TLS certificate expiry on self-hosted services
The single most common "my self-hosted thing broke" cause isn't a software bug. It's a TLS certificate that expired because the auto-renewal cron quietly stopped running three months ago. This post is about making that stop happening.
Why this keeps going wrong
- Let's Encrypt certs are 90 days. That's short by design, to keep you renewing. It also means every configuration mistake shows up ~85 days later, long after you'd remember what you changed.
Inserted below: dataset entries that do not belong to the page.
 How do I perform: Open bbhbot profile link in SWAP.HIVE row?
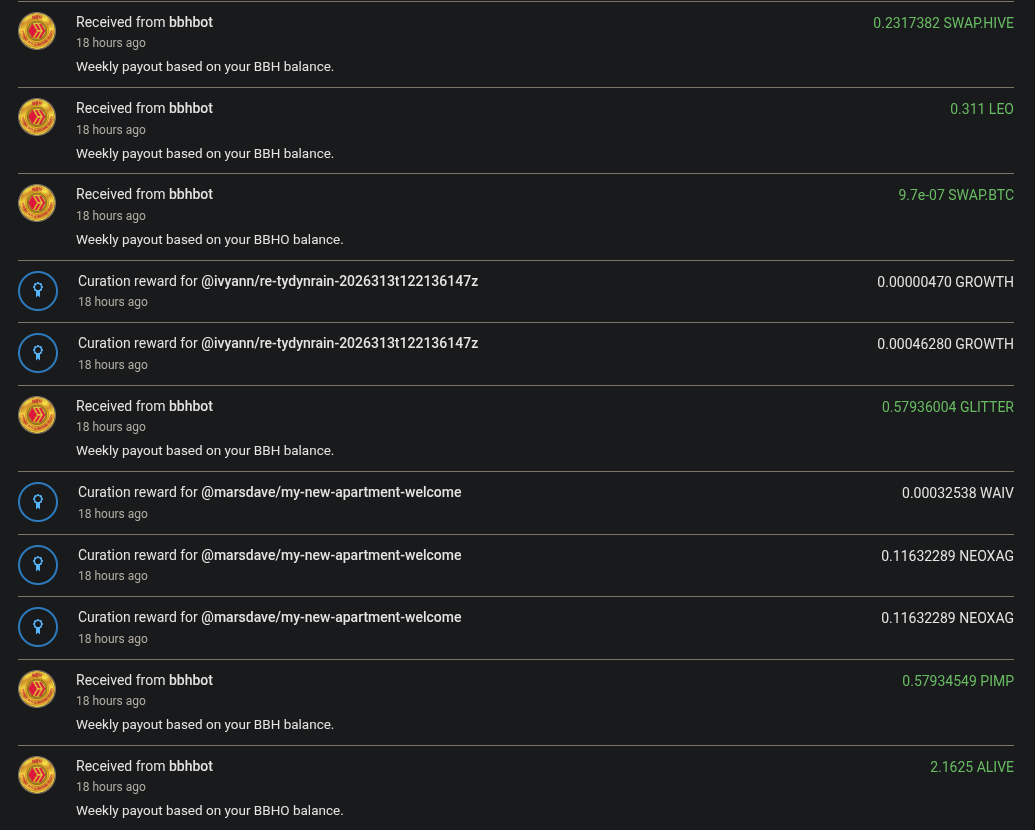coord(190,22)
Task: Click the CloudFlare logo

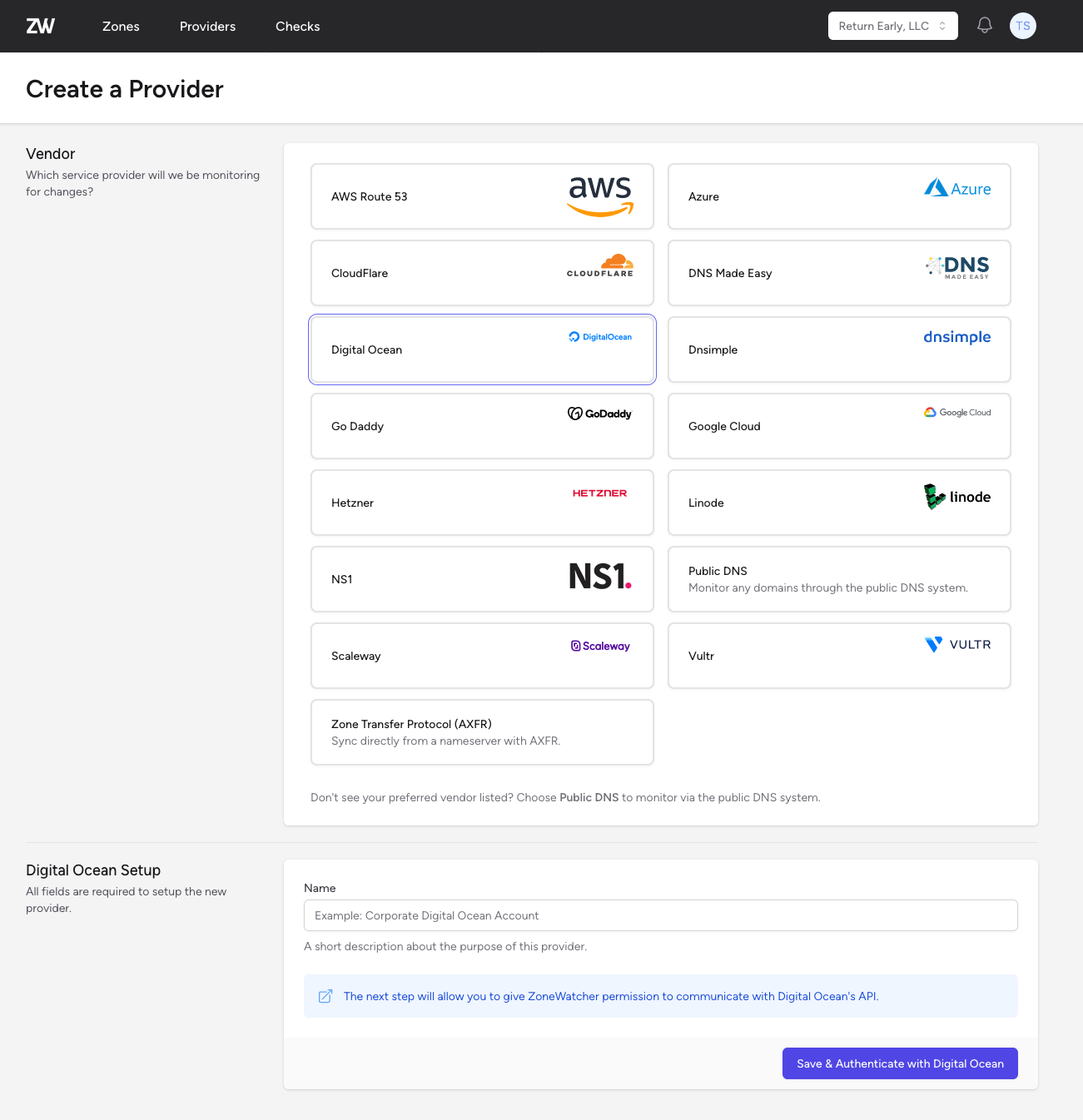Action: pos(599,265)
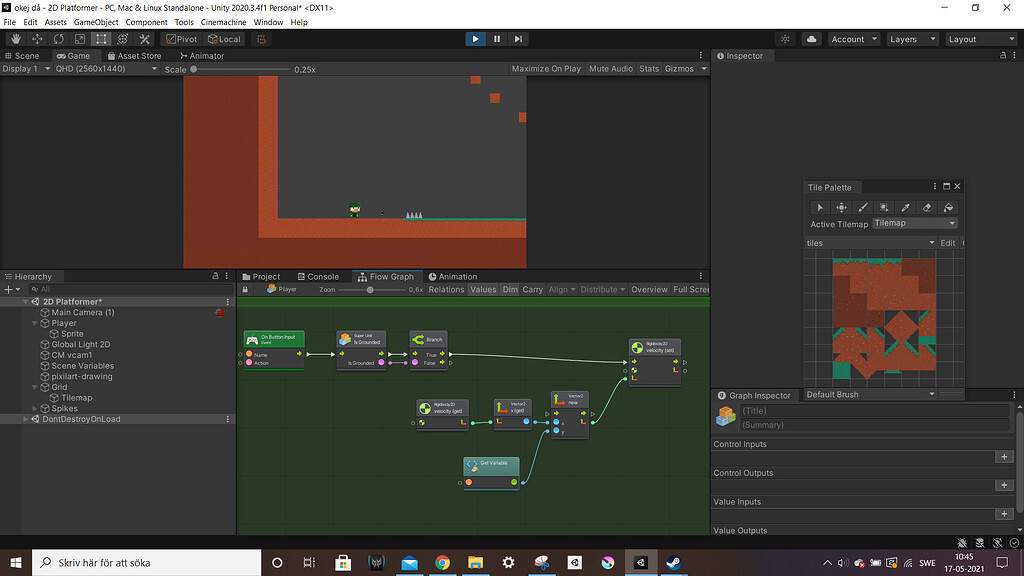Pick the Tile Picker eyedropper tool
Image resolution: width=1024 pixels, height=576 pixels.
905,207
- Renewal crons are silent on failure.
certbot renewwrites to a log nobody reads unless the cert is already dead. - Reverse proxies cache the old cert. Caddy and Traefik usually get this right. Raw nginx + certbot doesn't always reload on renewal; you end up serving an expired cert even though the on-disk file is fresh.
- DNS-01 renewals depend on API tokens. Cloudflare rotated the required API scopes a year ago; every Cloudflare-DNS-01 setup older than that is silently broken.
The 60-30-14 rule
Alert on three progressively louder thresholds:
- 60 days: info-level notification. Probably fine, but a heads-up if you're going on holiday.
- 30 days: warning. Something's probably wrong with auto-renewal. Investigate within a week.
- 14 days: critical. Get up and fix this today.
Most renewals happen around 30 days remaining (Let's Encrypt's default), so a 30-day alert that doesn't clear within 48 hours means something is actually broken — not just "hasn't triggered yet."
How to actually monitor it
Option A: run openssl from cron
for host in grafana.example.com git.example.com plex.example.com; do
expiry=$(echo | openssl s_client -servername $host -connect $host:443 2>/dev/null \
| openssl x509 -noout -enddate | cut -d= -f2)
days=$(( ($(date -j -f "%b %e %H:%M:%S %Y %Z" "$expiry" +%s) - $(date +%s)) / 86400 ))
if [ $days -lt 30 ]; then
echo "ALERT: $host expires in $days days" | mail -s "TLS expiry" [email protected]
fi
done
Works. Writes itself out of your memory in six months.
Option B: Noxen
Every Noxen scan inspects the TLS certificate on each TLS-capable open port (443, 465, 636, 993, 995, 8443, 9443), parses the full X.509 structure, and emits findings for:
- Expires in < 14 days (HIGH).
- Expires in < 30 days (MEDIUM).
- Weak signature algorithm (SHA-1, MD5).
- RSA key < 2048 bits.
- Self-signed with no SAN.
- Negotiated protocol is TLS 1.0 / 1.1 / SSLv3.
- Negotiated cipher is RC4 / 3DES / CBC-without-GCM.
The diff-from-yesterday view highlights when a cert has renewed — so you don't have to guess whether the renewal cron ran. Absence of a "cert expiry changed" entry after 85 days is itself the alert: "renewal should have happened by now; it didn't."
Longer-term fixes
- Switch to Caddy. Automatic TLS is the default; there's no separate renewal job to forget. For most homelab reverse-proxy use, Caddy removes the whole problem class.
- Use DNS-01 wherever possible. HTTP-01 requires port 80 open, which breaks when your ISP blocks it or your LAN-only service isn't reachable from the internet.
- Pin certbot to DNS-01 with a long-lived API token. For Cloudflare: a scoped token with just DNS Edit + Zone Read on the specific zone.
- Monitor renewals, not just expiry. If you know renewal happens at T-30 days, alert on "cert didn't renew" at T-25, not on "cert expired" at T-0.
The deeper point
Expiring certs are a visible failure mode. Every single one of them was preceded by something silent: a renewal that didn't run, a token that got rotated, a config that didn't reload. The fix is to make the silent thing loud — a week-by-week monitoring loop that notices "hey, this should have changed by now, why hasn't it?"
That's the diff-from-yesterday pattern, applied to TLS. And it generalises: every silent failure is fixable once you can answer, quickly, "what should have changed and didn't?"